30 июня 1968
Заморочили мы головы девчонкам Рыжневым. Собирались поехать на дачу к ним — поесть клубнички, но с утра пасмурно, холодит, а по правде говоря — неохота двигаться ни в одну сторону. Сегодня мы идем к Никите Гаранину на день рождения, а завтра у меня первый день в «Хозяине» у Назарова, надо немножко отдохнуть, прийти в себя.
Странно, когда работаешь в хвост и гриву в театре, когда занят делом, когда все тело и мозги заняты хлопотами, когда каждая клетка чего-нибудь придумывает и потому живет — и за столом веселее — и за обеденным, и за письменным. А так не работается — в прострации. Надо вот что-то делать, надо на что-то решиться… надо писать, а что писать; хожу пустой и ленивый и не знаю — за что взяться и что подарить Никите на день рождения.
Мои «Дребезги» ходят по рукам, все три экземпляра.
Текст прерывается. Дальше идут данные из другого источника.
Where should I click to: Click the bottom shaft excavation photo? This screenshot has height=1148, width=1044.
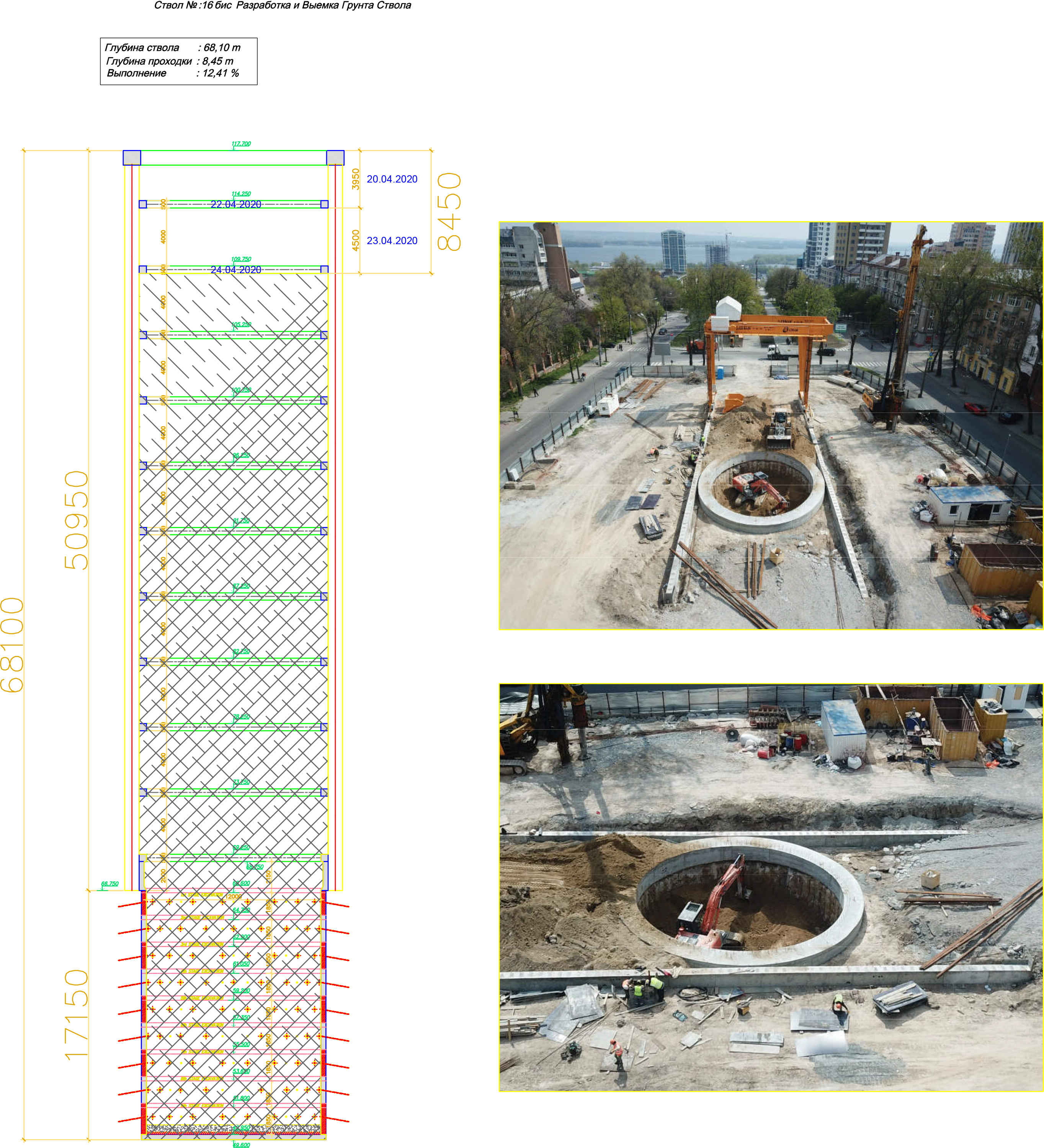771,887
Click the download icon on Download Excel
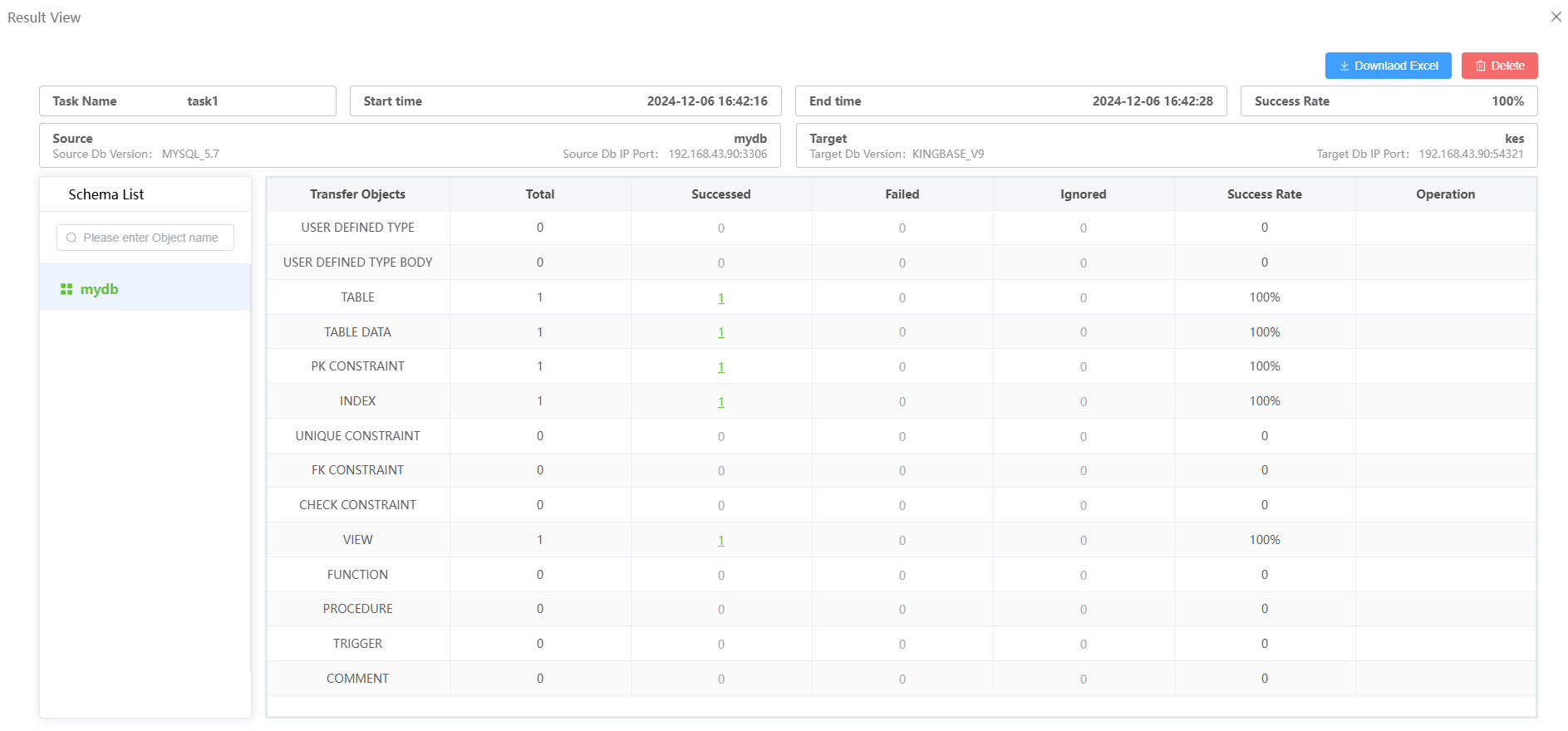Image resolution: width=1568 pixels, height=731 pixels. (1344, 66)
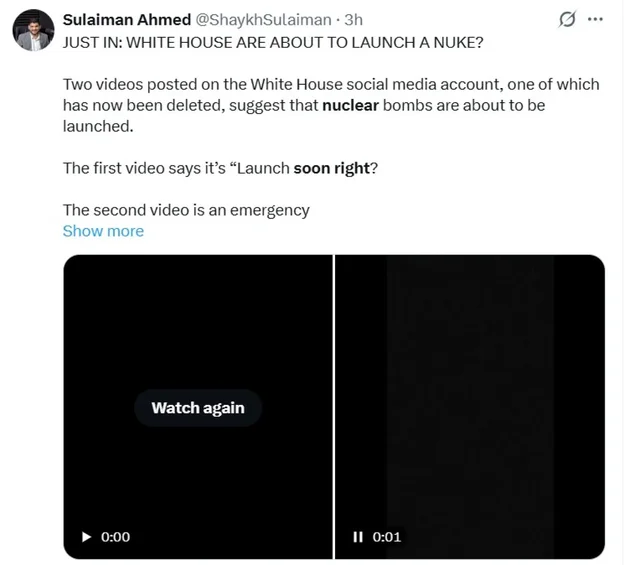Open the post via the "3h" timestamp
Screen dimensions: 640x565
(x=353, y=20)
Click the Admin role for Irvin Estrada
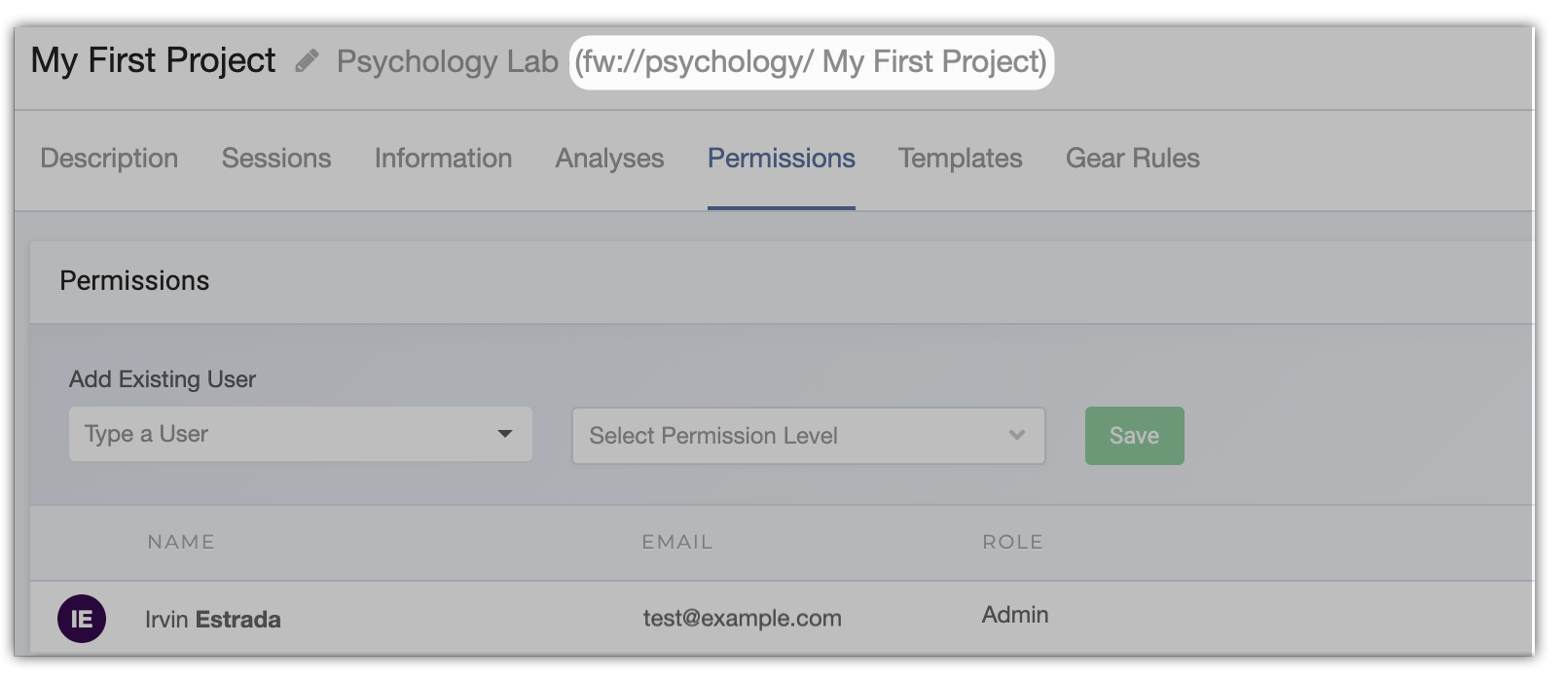 1015,615
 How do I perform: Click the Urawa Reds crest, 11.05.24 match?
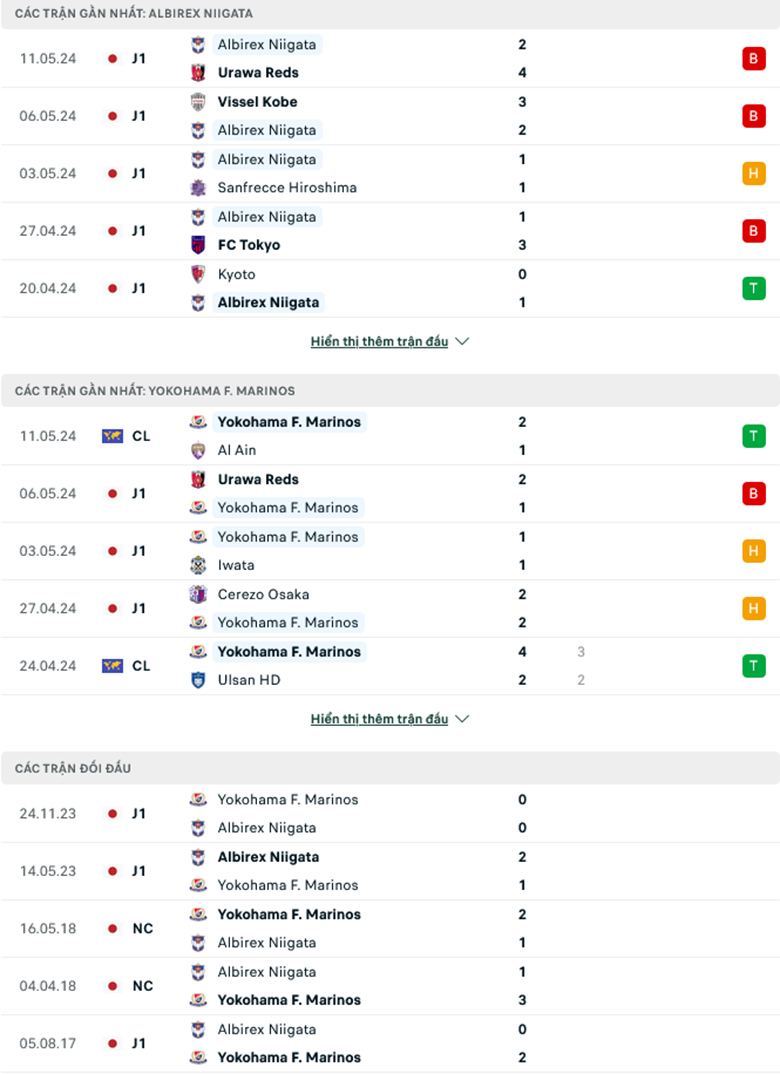(198, 73)
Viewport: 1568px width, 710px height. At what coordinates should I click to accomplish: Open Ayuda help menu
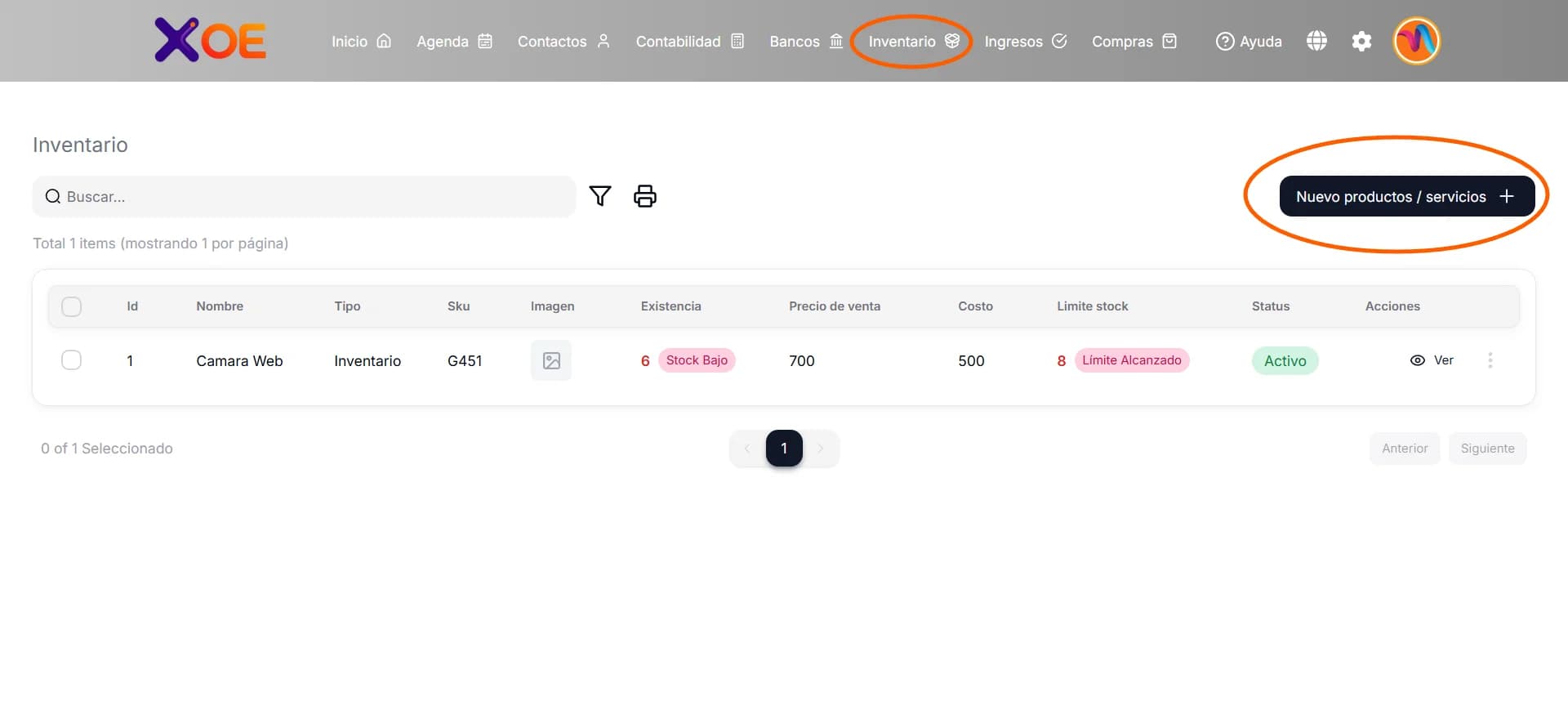(1249, 41)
Перечитывал Солженицына «Матренин двор». Здорово, прямо гениально. И не хочется писать самому, до того ловко. Но после Толстого хочется писать. Солженицын как будто говорит: «Вот вам русский язык, вы русские, а язык забыли, вот я вас обращу сейчас в русскую словесность, вы таких слов и оборотов и не слыхали и не читали никогда. Вот вам, вот вам». С одной стороны, вроде бы простота, а с другой — тут же — ох, какая она простота сложная, непостижимая, такая, что язык выворачивает, а все русское, все наше.
В «Раковом корпусе» я этого уже не заметил, значит, идет рост, а может, наоборот. Писатель владеет, по-видимому, стилевым разнообразием и ловко им пользуется. Конечно, это великий писатель земли русской.
А что же делать мне с моею бабкой Катериной Юрьевной, что рассказала мне в Санжейке такие истории своей жизни? Как их умудриться изобразить в литературе? Может быть, связать как-то с морем? Я помню, мы сидели с Высоцким ночью голые на берегу моря, под звездами на камушках и глядели в море. Шел большой пароход вдалеке и светил. Там кишел народ, а мы наблюдали и придумывали разные истории, которые могли там твориться, случиться и т. д. Высоцкий говорил, что этот год, будущий сезон будет твой. — Ты сыграешь Кузькина[1]. — Но прошло уже два сезона, а мой год все не пришел… но при чем тут бабка…
А может быть, сделать три рассказа, три вечера, три дня: день мы отдыхаем, купаемся, говорим, работаем, ссоримся, а вечером, за ужином бабка нам рассказывает о своей жизни.
Надо придумать ход. Ход монологов, без всяких других мотивов, течений, не очень годится, это никуда, как про Таньку.
Никите надо что-нибудь из кабинета Любимова, со стола, как сувенир, или куб.